In January 2021, the FHFA issued a request for information focused on climate and natural disaster risk management at Fannie Mae, Freddie Mac and the Federal Home Loan Banks.
Source link
Property Chomp’s Take:
In today’s world, natural disasters are becoming more severe and more frequent. According to data from the National Centers for Environmental Information at the National Atmospheric and Oceanic Administration (NOAA), the United States has already experienced 24 billion-dollar natural disasters in 2023. This is the highest number of such disasters causing $1 billion or more in losses in a single year. These alarming statistics highlight the need for housing professionals to understand the financial impact of climate change on the real estate industry.
During a session at HousingWire Annual, George Gallagher, the senior leader and principal of ESG, climate risk, natural hazard and spatial solutions at CoreLogic, emphasized the importance of data and insights in the industry. CoreLogic offers financial analytics that can provide a “path to clarity” for housing professionals. For example, they provide portfolio studies that focus on climate risk, helping identify concentrations of risk, such as flooding or wildfires, in loan portfolios. This information allows professionals to address potential problems and make informed decisions.
One group that benefits from this risk data is real estate investors. By understanding the climate risk associated with a property, investors can assess its market value and determine if it is a sound investment. High climate risk exposure may lead to a decline in market value, which could give investors pause. Additionally, loan servicers can use predictive analytics to map natural disasters and prepare for potential mortgage delinquencies that may occur after a disaster strikes.
However, it is essential to consider the increased price of homeowners insurance in this context.

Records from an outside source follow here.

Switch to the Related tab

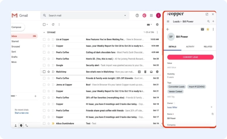pyautogui.click(x=208, y=47)
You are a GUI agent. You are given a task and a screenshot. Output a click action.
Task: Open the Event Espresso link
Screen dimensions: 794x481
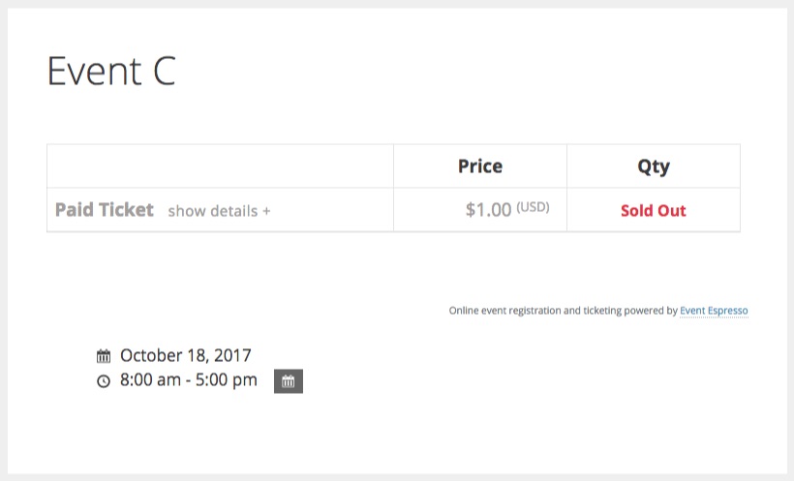714,311
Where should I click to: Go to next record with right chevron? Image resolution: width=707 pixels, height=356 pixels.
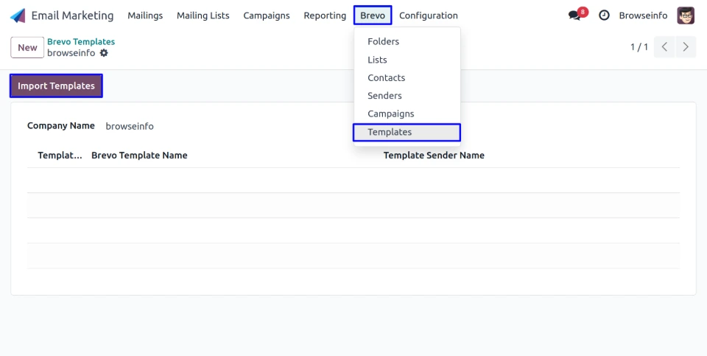click(686, 47)
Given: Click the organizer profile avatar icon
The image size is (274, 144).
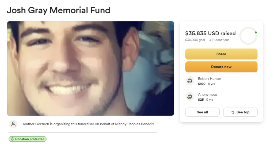Looking at the screenshot, I should click(x=13, y=124).
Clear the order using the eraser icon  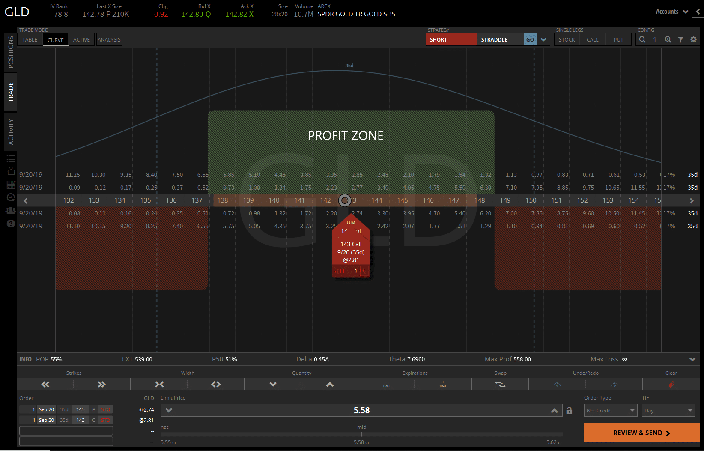[x=671, y=384]

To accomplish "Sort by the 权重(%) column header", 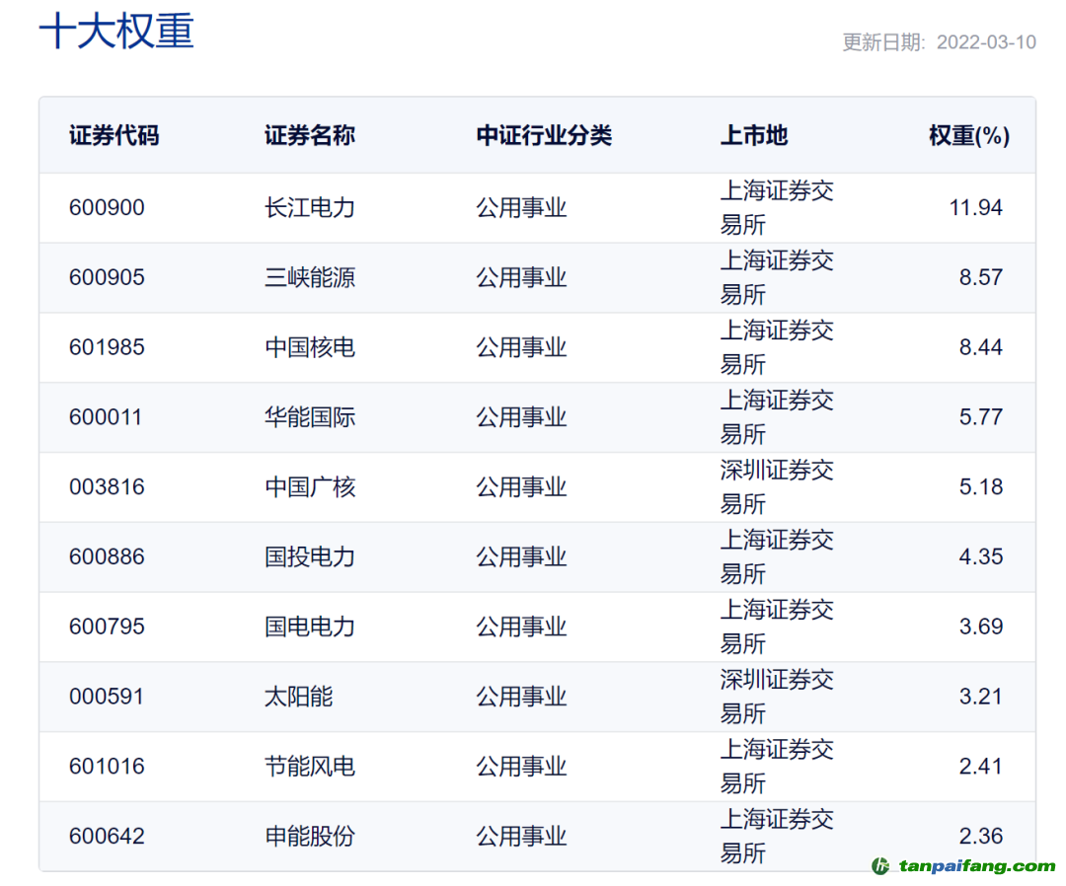I will point(968,136).
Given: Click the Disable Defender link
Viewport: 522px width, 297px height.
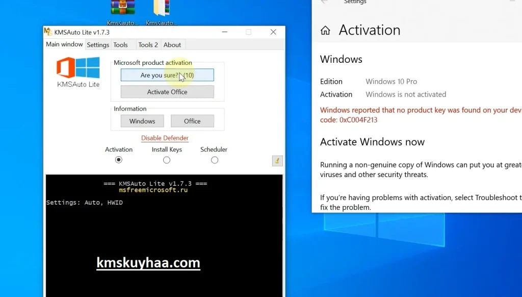Looking at the screenshot, I should point(165,138).
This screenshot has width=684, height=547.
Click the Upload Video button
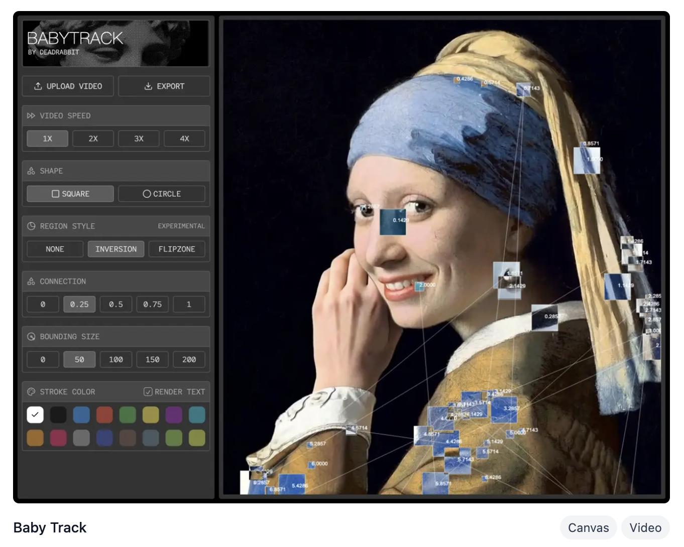(68, 86)
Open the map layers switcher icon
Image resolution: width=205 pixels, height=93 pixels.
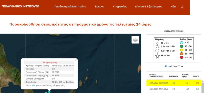[135, 40]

As professionals underwrite loans, service them, or invest in loan portfolios, the rising cost of insurance must be factored into the decision-making process. This includes considerations of underwriting, profit potential for servicing, and how loans are packaged into securities.

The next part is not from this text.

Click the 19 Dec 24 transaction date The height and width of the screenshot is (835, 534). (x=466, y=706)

The timing of CoreLogic’s presentation at HousingWire Annual is noteworthy, as the Securities and Exchange Commission (SEC) is expected to release a climate-disclosure rule. The SEC proposal, initiated in March 2022, aims to improve disclosure laws to account for climate risk among public companies. If finalized this fall, the rule would require companies to disclose greenhouse gas emissions and the physical risks posed by entities they control, among other items. This rule could potentially influence housing agencies like the U.S. Department of Housing and Urban Development (HUD), the Federal Housing Finance Agency (FHFA), and the Federal Housing Administration (FHA), leading to similar requirements.
Furthermore, there is a growing concern about the threat uninsured climate-related losses pose to the broader financial system and economy. In January 2021, the FHFA issued a request for information focused on climate and natural disaster risk management at Fannie Mae, Freddie Mac, and the Federal Home Loan Banks. This highlights the need for proactive measures to address the potential economic impact of climate change.
In conclusion, housing professionals must recognize the importance of understanding the financial impact of climate change on the real estate industry. CoreLogic’s financial analytics offer valuable insights that can help professionals make informed decisions and mitigate risks associated with natural disasters. With the anticipated release of the SEC’s climate-disclosure rule, it becomes even more crucial for housing agencies and companies to consider climate risk in their operations. By doing so, they can contribute to a more resilient and sustainable real estate industry.